* [EXERCISE]: The response must consist of the records below, copied exactly.

[Records contained in a dataset]
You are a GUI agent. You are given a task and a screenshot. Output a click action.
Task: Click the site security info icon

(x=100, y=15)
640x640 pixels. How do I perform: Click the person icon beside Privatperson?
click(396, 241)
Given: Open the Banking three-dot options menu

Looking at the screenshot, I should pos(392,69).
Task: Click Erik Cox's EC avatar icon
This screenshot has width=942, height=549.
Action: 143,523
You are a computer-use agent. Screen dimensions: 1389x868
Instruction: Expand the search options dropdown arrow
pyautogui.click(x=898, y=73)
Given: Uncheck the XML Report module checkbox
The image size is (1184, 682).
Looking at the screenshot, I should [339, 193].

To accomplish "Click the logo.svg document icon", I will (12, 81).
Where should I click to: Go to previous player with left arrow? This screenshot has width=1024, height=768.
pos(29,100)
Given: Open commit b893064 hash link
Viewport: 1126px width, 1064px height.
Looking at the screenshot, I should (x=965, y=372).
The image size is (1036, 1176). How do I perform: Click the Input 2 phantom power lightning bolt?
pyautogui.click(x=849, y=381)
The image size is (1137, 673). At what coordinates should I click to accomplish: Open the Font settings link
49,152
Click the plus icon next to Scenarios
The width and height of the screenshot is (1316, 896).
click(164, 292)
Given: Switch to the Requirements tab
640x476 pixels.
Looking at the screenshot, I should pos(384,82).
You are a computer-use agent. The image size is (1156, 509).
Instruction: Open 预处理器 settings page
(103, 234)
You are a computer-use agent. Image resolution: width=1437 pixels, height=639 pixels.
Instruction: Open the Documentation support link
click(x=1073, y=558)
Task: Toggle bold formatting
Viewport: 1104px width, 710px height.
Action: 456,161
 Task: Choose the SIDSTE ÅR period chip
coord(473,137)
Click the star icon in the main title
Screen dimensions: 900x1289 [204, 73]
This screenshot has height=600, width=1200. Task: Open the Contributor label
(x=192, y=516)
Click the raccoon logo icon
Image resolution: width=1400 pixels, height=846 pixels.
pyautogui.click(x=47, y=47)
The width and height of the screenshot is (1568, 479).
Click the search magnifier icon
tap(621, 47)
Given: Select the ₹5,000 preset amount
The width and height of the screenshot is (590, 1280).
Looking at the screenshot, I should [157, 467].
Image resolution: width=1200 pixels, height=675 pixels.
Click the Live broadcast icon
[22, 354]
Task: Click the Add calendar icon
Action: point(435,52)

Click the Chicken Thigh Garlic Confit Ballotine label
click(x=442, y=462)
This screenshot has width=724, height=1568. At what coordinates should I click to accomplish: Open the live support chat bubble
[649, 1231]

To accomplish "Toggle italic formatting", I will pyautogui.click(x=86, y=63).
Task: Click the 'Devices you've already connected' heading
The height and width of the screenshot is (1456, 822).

* [RESPONSE BELOW]:
You are a GUI agent. You are given a task and a screenshot. Output a click action.
Task: Click the site security info icon

(x=100, y=15)
640x640 pixels. How do I perform: Click the person icon beside Privatperson?
click(396, 241)
Given: Open the Banking three-dot options menu

Looking at the screenshot, I should pos(392,69).
Task: Click Erik Cox's EC avatar icon
This screenshot has width=942, height=549.
Action: 143,523
You are a computer-use agent. Screen dimensions: 1389x868
Instruction: Expand the search options dropdown arrow
pyautogui.click(x=898, y=73)
Given: Uncheck the XML Report module checkbox
The image size is (1184, 682).
Looking at the screenshot, I should [339, 193].

To accomplish "Click the logo.svg document icon", I will (12, 81).
Where should I click to: Go to previous player with left arrow? This screenshot has width=1024, height=768.
pos(29,100)
Given: Open commit b893064 hash link
Viewport: 1126px width, 1064px height.
Looking at the screenshot, I should (x=965, y=372).
The image size is (1036, 1176). How do I perform: Click the Input 2 phantom power lightning bolt?
pyautogui.click(x=849, y=381)
The image size is (1137, 673). At what coordinates should I click to accomplish: Open the Font settings link
49,152
Click the plus icon next to Scenarios
The width and height of the screenshot is (1316, 896).
click(164, 292)
Given: Switch to the Requirements tab
640x476 pixels.
Looking at the screenshot, I should pos(384,82).
You are a computer-use agent. The image size is (1156, 509).
Instruction: Open 预处理器 settings page
(103, 234)
You are a computer-use agent. Image resolution: width=1437 pixels, height=639 pixels.
Instruction: Open the Documentation support link
click(x=1073, y=558)
Task: Toggle bold formatting
Viewport: 1104px width, 710px height.
Action: 456,161
 Task: Choose the SIDSTE ÅR period chip
coord(473,137)
Click the star icon in the main title
Screen dimensions: 900x1289 [204, 73]
This screenshot has height=600, width=1200. Task: Open the Contributor label
(x=192, y=516)
Click the raccoon logo icon
Image resolution: width=1400 pixels, height=846 pixels.
pyautogui.click(x=47, y=47)
The width and height of the screenshot is (1568, 479).
Click the search magnifier icon
tap(621, 47)
Given: Select the ₹5,000 preset amount
The width and height of the screenshot is (590, 1280).
Looking at the screenshot, I should [157, 467].
Image resolution: width=1200 pixels, height=675 pixels.
Click the Live broadcast icon
[22, 354]
Task: Click the Add calendar icon
Action: point(435,52)

Click the Chicken Thigh Garlic Confit Ballotine label
click(x=442, y=462)
This screenshot has width=724, height=1568. At what coordinates should I click to accomplish: Open the live support chat bubble
[649, 1231]

To accomplish "Toggle italic formatting", I will pyautogui.click(x=86, y=63).
Task: Click the 'Devices you've already connected' heading
The height and width of the screenshot is (1456, 822).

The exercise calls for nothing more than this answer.